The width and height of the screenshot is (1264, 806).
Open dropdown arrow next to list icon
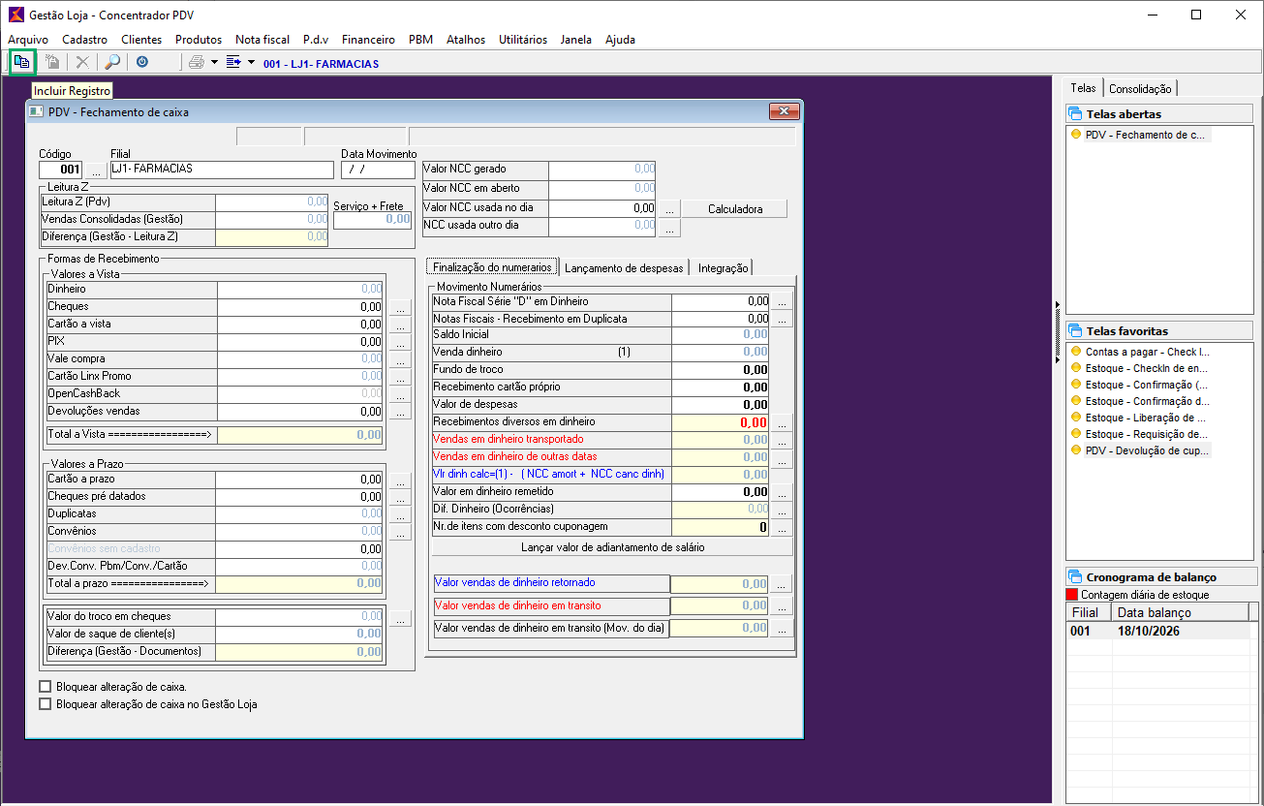click(251, 63)
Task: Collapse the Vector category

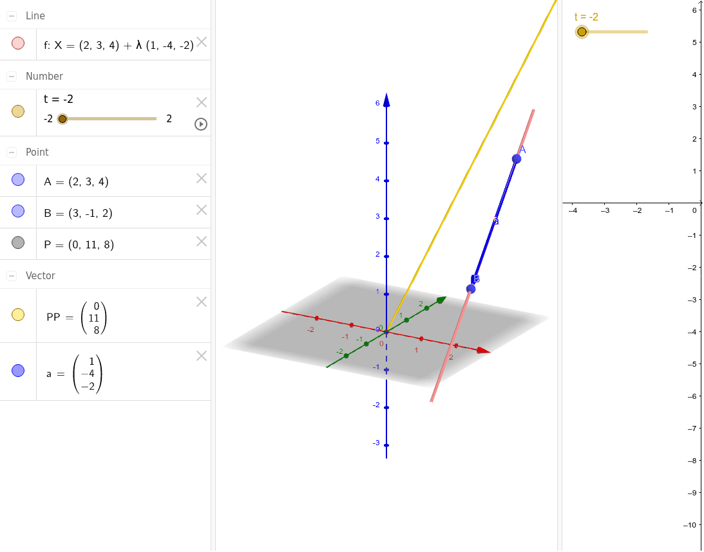Action: pos(12,276)
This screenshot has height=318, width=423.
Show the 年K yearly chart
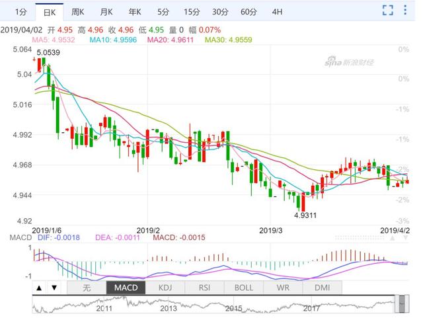coord(135,12)
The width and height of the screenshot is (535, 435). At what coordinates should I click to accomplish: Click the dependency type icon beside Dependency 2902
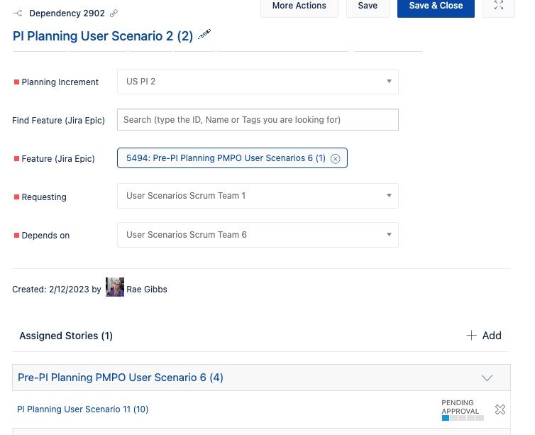click(18, 13)
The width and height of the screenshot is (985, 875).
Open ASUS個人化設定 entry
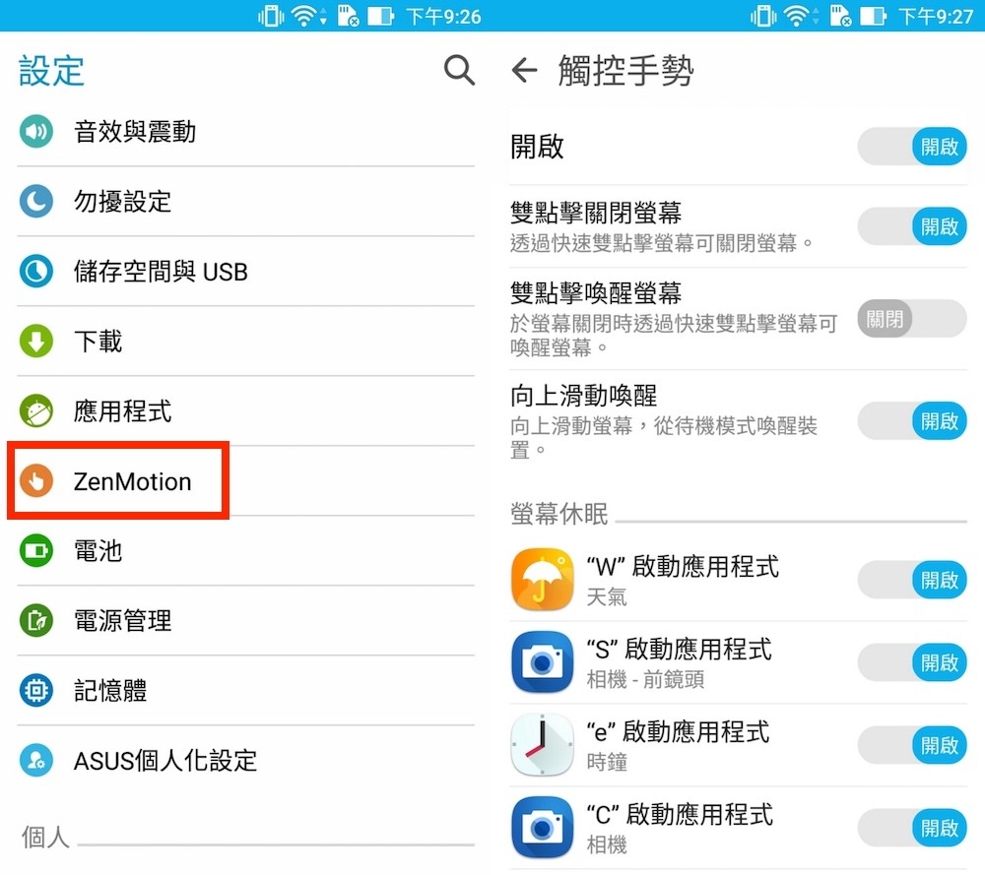click(245, 760)
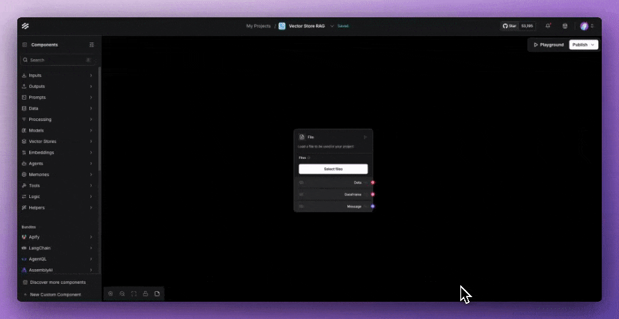619x319 pixels.
Task: Lock the canvas with the lock icon
Action: coord(145,293)
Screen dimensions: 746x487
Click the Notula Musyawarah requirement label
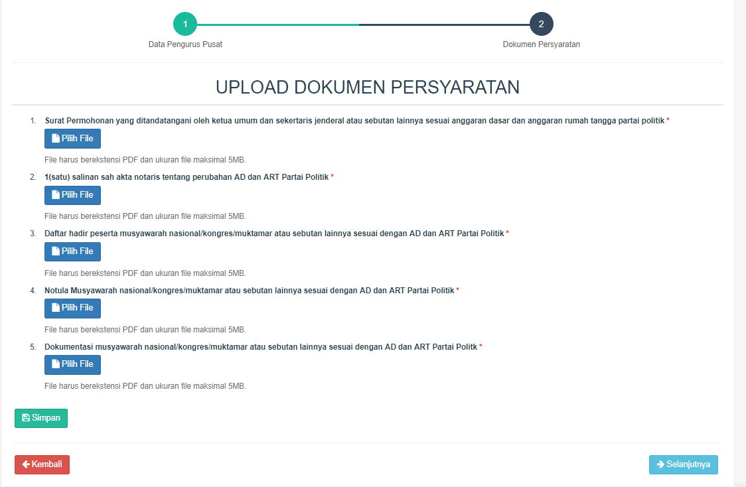click(x=250, y=291)
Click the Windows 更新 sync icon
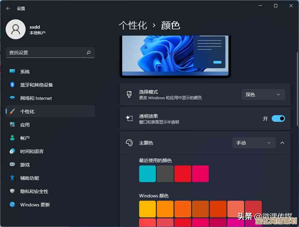This screenshot has width=299, height=227. click(x=12, y=205)
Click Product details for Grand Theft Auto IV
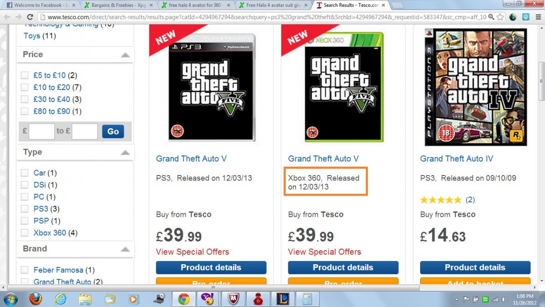 pyautogui.click(x=475, y=267)
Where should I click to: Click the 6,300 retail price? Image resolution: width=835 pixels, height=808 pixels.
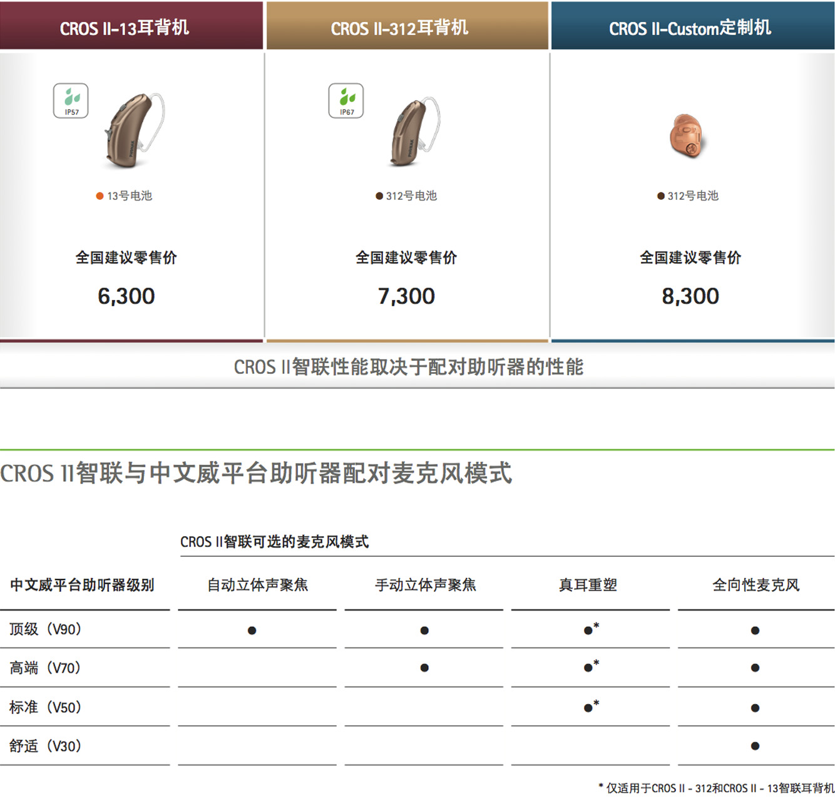coord(126,296)
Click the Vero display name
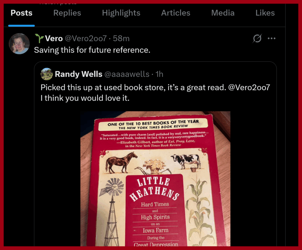Viewport: 302px width, 250px height. coord(54,38)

# # # #

Task directions
Copy every row above verbatim, omitting the pictures.

Result for this task
The width and height of the screenshot is (1264, 806).
Open dropdown arrow next to list icon
click(251, 63)
Task: Collapse the Vector category

Action: pos(12,276)
This screenshot has height=318, width=423.
Show the 年K yearly chart
coord(135,12)
The width and height of the screenshot is (535, 435). At what coordinates should I click to accomplish: Click the dependency type icon beside Dependency 2902
click(18, 13)
The width and height of the screenshot is (985, 875).
Open ASUS個人化設定 entry
click(245, 760)
619x319 pixels.
Task: Lock the canvas with the lock icon
Action: coord(145,293)
Screen dimensions: 746x487
Click the Notula Musyawarah requirement label
click(x=250, y=291)
Click the Windows 更新 sync icon
This screenshot has width=299, height=227. click(x=12, y=205)
Click Product details for Grand Theft Auto IV
 pyautogui.click(x=475, y=267)
Where should I click to: Click the 6,300 retail price? Image resolution: width=835 pixels, height=808 pixels.
coord(126,296)
Click the Vero display name
Viewport: 302px width, 250px height. coord(54,38)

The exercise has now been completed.